Fair Field Flowers is celebrating its 10th anniversary this year. We’re a group of Wisconsin flower growers who collectively market to florists and grocery stores in southern Wisconsin, including Madison and Milwaukee. Fair Field funded start-up operations with a couple of grants totaling $18,500. According to the terms of the grants, we proposed that we’d serve as a model of sustainable development and set up a grower school. We’d like to share with GFM readers how we’ve developed over the years, and possibly inspire others to take on the challenges of collective marketing.
Our business has experienced a number of shifts, including changes with group members, fluctuations in the marketplace, and new IT systems. When I re-read the article I wrote for GFM in 2004 (see resources at the end of this article), I was surprised at how much we’ve grown. Apparently my head’s been buried in the zinnias for too long.
Joe Schmitt, a member of Fair Field Flowers, with a harvest of sunflowers.
How we get the work done
In 2004, we chose to structure our business as an LLC. It’s easier to set up than some other business structures, and it gives us some liability protection.

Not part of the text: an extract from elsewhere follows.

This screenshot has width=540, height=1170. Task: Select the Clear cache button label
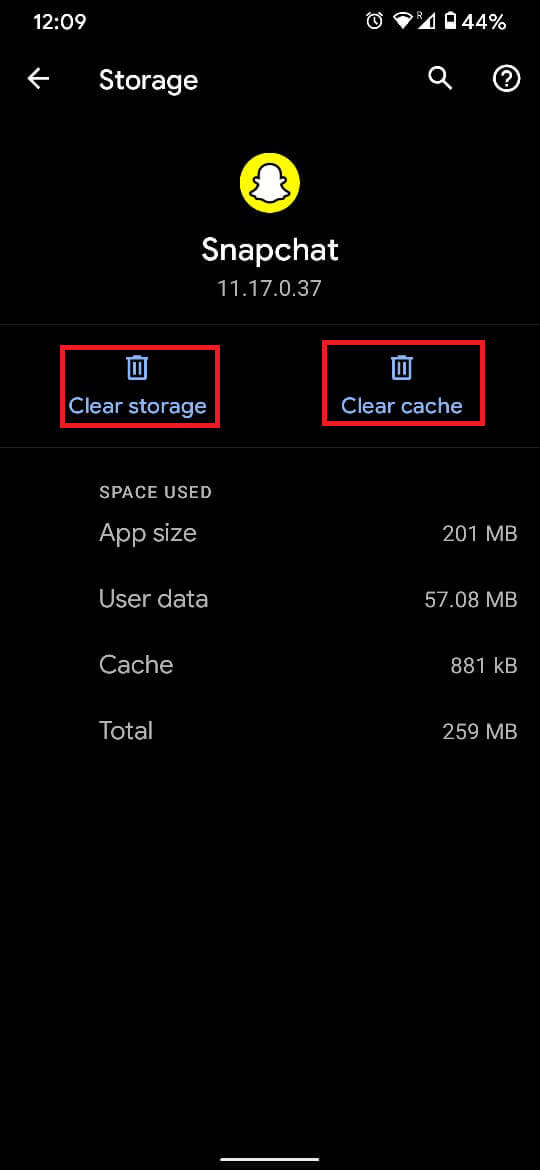tap(402, 406)
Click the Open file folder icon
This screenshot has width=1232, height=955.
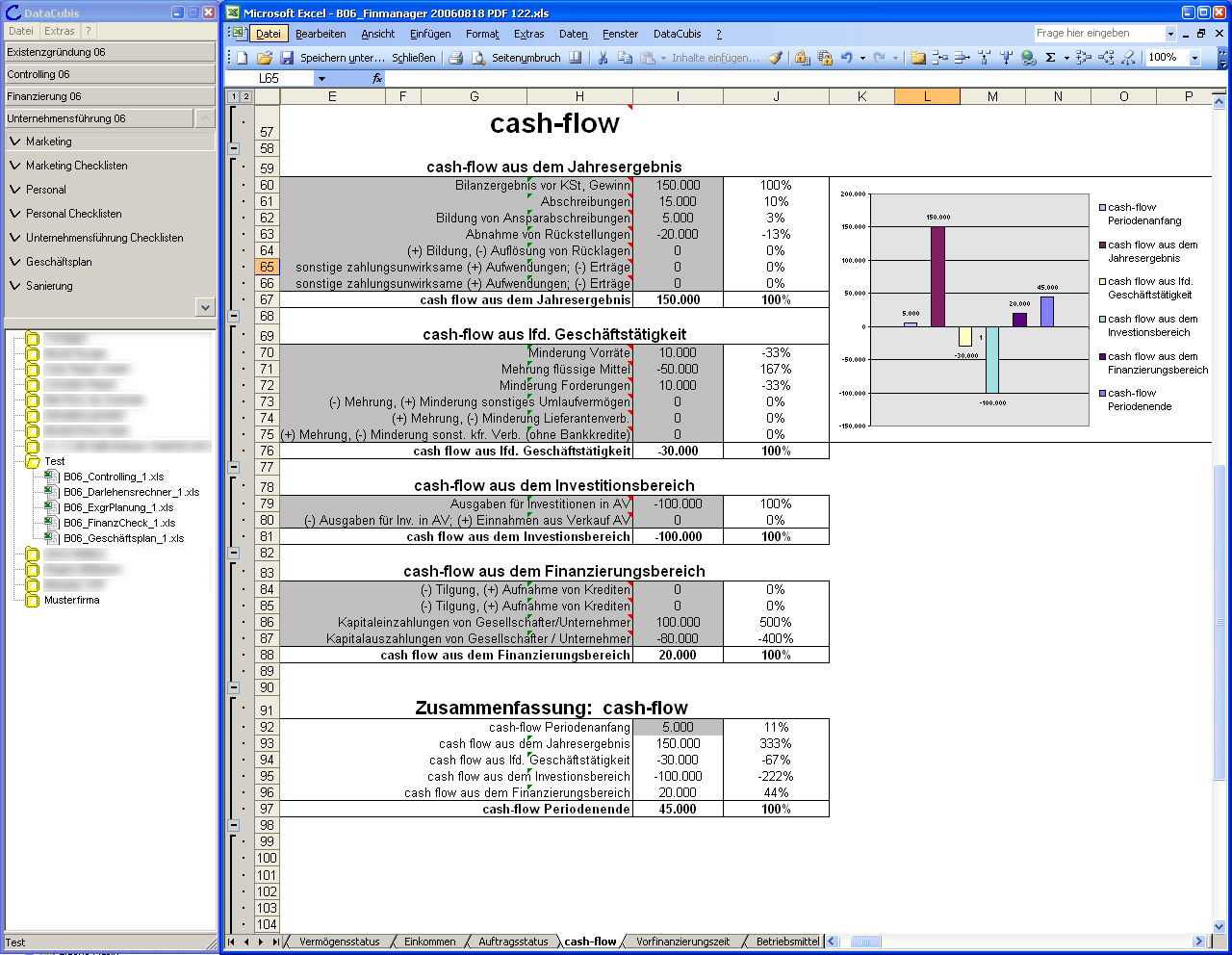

However, we function like a cooperative, and make decisions by consensus. That’s one pattern that’s remained consistent over the years.
To understand our business, it’s important to know how we get the work done, and who does it. At present, the LLC is composed of 10 flower growers. Growers contribute cut flowers, as available, to a van load which is driven around to florists in a “bucket run.” Typically, the van contains product from six or seven growers.
“Our group members have all done something; there’s nobody who hasn’t made a contribution to the group. People do step up, and I totally appreciate that,” said Carol Larsen, one of the group’s founding members.
Over the years, members have traded roles. There have been only a couple of employees who have not also been LLC members. For example, for the first two years, Carol was the driver and the group’s manager. Then a hired employee drove the truck for a couple of years while Carol was still the manager. Then member Joe Schmitt took over as a driver. Later, Jeanie McKewan became the Customer Service Manager (CSM) while Carol still performed some manager functions. Now a new member, Andrea Clemens, has taken over as the CSM.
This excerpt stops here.